= Task list =
a - In the mail merge forum thread, what does the reply suggest setting Outlook to do so the merged messages stay in the outbox?
b - Carry the mail merge forum thread further, starting after its final post.

= Source document =
_____

#  Other Applications & Softwares  > Word Formatting & General >  >  Mail Merge to email - can I send to Drafts folder in Outlook to edit BEFORE sending?

## trstew

I setup a mail merge to Outlook thinking I'd be able to edit the messages _before_ they sending, as I need to copy different info (from a list in Excel) to each one. But once I click the last OK, they're gone - no chance to edit. Is there some way to send the merged emails to the drafts folder so I can edit each one, then send? (I thought I'd ask just in case there actually is a way around direct email send)...

----------


## macropod

Mailmerges only ever send their output direct to your outbox. If you can configure Outlook to work Offline, the messages should sit there until you send them. You should be able to drag them from there to your Drafts folder for editing prior to sending.

_____

= Record excerpts =

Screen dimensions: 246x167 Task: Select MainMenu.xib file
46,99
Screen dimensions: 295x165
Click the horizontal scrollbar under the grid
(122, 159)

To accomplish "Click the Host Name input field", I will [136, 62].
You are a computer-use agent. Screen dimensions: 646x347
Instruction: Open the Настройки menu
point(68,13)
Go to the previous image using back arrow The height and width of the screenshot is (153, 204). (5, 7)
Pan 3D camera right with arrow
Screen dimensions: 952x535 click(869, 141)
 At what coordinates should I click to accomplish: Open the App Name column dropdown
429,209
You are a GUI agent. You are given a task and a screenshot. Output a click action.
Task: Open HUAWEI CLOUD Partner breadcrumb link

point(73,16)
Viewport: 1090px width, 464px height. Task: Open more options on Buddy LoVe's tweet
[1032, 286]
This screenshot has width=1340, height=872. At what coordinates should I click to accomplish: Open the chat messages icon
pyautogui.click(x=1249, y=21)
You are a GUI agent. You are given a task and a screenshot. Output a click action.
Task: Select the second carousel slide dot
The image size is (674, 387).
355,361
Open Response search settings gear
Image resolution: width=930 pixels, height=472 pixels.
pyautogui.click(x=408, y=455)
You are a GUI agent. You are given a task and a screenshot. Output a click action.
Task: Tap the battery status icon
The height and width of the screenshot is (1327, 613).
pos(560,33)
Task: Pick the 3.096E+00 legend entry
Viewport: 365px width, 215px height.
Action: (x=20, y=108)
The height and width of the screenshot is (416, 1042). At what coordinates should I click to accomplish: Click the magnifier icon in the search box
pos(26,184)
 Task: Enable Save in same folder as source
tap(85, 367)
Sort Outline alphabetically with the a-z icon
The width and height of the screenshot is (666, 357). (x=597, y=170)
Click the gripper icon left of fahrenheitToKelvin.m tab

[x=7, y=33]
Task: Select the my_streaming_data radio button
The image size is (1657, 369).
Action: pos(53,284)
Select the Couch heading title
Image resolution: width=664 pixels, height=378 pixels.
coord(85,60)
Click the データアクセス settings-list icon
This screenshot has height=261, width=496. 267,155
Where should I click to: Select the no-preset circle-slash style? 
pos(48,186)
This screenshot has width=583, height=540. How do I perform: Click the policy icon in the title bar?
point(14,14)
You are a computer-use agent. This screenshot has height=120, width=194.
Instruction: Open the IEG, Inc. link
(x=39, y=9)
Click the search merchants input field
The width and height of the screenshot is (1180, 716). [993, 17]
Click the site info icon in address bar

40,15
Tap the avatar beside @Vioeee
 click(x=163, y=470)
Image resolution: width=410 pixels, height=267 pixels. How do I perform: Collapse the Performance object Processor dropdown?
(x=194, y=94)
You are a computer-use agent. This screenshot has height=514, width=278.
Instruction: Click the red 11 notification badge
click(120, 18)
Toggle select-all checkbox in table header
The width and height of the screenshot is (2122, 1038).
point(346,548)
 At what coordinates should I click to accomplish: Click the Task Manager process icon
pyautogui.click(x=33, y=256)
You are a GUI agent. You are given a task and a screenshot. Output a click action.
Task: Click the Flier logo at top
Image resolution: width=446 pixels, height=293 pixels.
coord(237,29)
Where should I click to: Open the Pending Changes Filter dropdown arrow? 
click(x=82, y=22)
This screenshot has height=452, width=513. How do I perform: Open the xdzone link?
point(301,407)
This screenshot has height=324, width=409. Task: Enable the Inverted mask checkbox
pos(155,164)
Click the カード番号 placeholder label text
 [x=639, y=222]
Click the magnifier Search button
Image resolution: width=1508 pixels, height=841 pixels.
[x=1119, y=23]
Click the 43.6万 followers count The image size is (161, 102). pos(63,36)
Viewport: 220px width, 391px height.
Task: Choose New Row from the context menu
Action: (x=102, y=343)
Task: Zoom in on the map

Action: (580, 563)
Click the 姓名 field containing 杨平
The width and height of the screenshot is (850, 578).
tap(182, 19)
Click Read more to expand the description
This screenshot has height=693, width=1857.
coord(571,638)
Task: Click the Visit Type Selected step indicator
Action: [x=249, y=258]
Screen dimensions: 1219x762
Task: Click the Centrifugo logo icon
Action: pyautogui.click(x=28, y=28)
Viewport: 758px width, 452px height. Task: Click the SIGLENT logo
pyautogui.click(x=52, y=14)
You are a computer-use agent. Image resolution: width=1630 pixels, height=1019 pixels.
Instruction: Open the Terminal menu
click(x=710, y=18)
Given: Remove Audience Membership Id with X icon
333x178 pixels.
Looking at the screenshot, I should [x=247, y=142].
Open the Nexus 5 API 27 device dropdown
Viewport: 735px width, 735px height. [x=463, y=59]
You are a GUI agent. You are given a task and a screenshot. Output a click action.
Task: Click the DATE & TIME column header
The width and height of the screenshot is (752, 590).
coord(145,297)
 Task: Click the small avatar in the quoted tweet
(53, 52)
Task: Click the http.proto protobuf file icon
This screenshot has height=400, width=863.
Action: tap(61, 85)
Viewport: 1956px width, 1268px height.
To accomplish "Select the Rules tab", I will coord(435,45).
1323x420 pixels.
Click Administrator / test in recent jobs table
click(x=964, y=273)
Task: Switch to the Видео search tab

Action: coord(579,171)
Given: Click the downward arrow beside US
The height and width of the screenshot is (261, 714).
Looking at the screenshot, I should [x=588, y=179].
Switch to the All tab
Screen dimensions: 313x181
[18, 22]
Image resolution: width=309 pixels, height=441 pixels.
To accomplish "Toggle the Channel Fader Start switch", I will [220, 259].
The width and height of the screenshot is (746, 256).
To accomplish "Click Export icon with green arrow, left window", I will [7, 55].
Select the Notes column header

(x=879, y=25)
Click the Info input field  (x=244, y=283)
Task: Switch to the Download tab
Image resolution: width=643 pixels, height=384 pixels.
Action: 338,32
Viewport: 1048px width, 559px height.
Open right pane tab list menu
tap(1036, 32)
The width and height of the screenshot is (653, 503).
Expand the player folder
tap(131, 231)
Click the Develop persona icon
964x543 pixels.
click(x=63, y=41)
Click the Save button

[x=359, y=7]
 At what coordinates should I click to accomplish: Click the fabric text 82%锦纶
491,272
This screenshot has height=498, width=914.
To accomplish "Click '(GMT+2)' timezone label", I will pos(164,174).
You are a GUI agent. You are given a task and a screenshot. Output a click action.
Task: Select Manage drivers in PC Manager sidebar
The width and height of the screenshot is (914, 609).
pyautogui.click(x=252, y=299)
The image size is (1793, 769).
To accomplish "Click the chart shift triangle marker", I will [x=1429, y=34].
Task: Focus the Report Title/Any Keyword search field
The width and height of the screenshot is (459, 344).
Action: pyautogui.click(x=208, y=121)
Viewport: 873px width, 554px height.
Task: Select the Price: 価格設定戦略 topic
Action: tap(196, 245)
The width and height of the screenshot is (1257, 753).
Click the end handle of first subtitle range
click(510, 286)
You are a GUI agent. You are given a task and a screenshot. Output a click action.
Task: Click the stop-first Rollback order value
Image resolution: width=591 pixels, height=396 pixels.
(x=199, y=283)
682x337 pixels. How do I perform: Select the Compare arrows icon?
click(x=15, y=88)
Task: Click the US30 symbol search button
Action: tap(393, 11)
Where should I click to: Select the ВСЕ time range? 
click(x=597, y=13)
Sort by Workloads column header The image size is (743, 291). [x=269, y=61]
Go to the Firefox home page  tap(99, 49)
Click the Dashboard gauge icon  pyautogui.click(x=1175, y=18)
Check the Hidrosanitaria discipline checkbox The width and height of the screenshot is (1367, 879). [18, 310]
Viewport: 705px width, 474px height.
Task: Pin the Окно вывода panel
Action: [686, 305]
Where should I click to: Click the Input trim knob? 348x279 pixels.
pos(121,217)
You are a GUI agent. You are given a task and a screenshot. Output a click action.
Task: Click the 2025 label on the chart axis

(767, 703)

_____

= In response =
a - Configure Outlook to work Offline.

b -
----------


## trstew

Thanks, I hadn't considered working offline... now that I have 20 individual emails setup, is there a way to edit those for the next mailing (minor changes to each) as a group, or do I really have to edit each email separately?? I suppose I'm just trying to find the best way to edit a group of emails (not exactly an Outlook whiz)... (Because I have different data from Excel in each email, I thought it would be easier to make the same edits to the body of each email, rather than re-merging, then having to individually copy the Excel data to each)

----------


## macropod

You'll have to edit each output email individually. Perhaps you should consider modifying the mailmerge main document to tailor each email to say what you want instead of trying to edit them after the event.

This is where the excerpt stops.